The kiloton nuke detonated at the bottom of a twenty-metre crater in the river. Its initial blast pulse was punched straight up into the core of the transplanarity ferment raging above. A solar fireball arose from the water with splendid inevitability, and the entire river seemed to lift with it. Energy in every spectrum poured outwards, smashing solid matter apart. None of those lining the harbour wall really knew what was happening. Their stolen bodies disintegrated before the nerve impulses could reach the brain. Only after annihilation, when the possessing souls found themselves back in the bestial beyond, did the truth dawn.

Two seconds after the bomb exploded, a forty-metre wall of water moving at near-sonic speed slammed into Durringham. And the dead, ensconced in their beautiful new mansions and fanciful castles, died again in their tens of thousands beneath the usurping totem of the radiant mushroom cloud.

Chapter 12

With his enhanced retinas switched to full sensitivity it appeared as though Warlow was flying through a dry iridescent mist. Ring particles still crawled with wayward spurts of energy; micrometre dust flowed in slow streams around the larger boulders and ice chunks. Despite the shimmering phosphorescence he was basically flying blind. Occasionally he could catch a glimpse of stars flickering past his feet, short-lived embers skipping from an invisible bonfire.

After leaving the Lady Macbeth he had moved twelve kilometres out from Murora, an orbit which saw him falling behind the sheltering starship. The big dark sphere, upper hull glinting in the livid red glow from its own thermo-dump panels, had been lost from sight in three minutes.

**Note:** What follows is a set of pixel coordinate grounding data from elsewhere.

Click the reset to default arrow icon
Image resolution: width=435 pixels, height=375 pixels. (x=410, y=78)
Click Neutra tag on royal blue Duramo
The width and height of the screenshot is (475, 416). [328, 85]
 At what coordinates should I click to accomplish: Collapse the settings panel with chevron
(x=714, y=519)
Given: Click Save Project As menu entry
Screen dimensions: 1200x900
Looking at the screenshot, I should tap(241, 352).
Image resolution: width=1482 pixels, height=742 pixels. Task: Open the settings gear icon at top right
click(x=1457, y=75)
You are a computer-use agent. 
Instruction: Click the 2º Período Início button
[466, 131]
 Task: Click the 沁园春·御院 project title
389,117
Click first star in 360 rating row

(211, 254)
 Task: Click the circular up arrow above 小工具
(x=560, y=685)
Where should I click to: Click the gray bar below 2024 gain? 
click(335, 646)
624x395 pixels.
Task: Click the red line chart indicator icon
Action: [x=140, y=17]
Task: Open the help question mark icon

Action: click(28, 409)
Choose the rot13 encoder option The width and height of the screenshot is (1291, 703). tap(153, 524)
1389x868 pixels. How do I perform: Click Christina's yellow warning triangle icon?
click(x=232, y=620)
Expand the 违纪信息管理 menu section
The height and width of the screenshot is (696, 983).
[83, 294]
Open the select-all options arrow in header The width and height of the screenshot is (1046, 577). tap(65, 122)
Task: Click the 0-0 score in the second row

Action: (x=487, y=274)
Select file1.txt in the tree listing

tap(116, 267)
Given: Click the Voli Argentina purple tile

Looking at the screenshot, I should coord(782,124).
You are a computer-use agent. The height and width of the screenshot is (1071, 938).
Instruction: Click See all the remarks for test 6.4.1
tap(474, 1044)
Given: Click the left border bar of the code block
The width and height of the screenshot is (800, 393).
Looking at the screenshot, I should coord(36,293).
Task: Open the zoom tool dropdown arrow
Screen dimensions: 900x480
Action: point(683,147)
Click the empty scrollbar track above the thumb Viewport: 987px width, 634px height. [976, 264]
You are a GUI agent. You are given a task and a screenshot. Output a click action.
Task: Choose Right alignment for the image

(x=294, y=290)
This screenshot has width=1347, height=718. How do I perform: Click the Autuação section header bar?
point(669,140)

Isolation had tightened its bewitching fingers almost immediately. Strangely enough, here, where he could barely see ten metres, a realization of the universe’s vastness was all too strong.

The ten-megaton bomb was strapped to his chest, a fat ovoid seventy-five centimetres high. Weightless, yet weighing heavily in his heart—titanium and composite device though it was.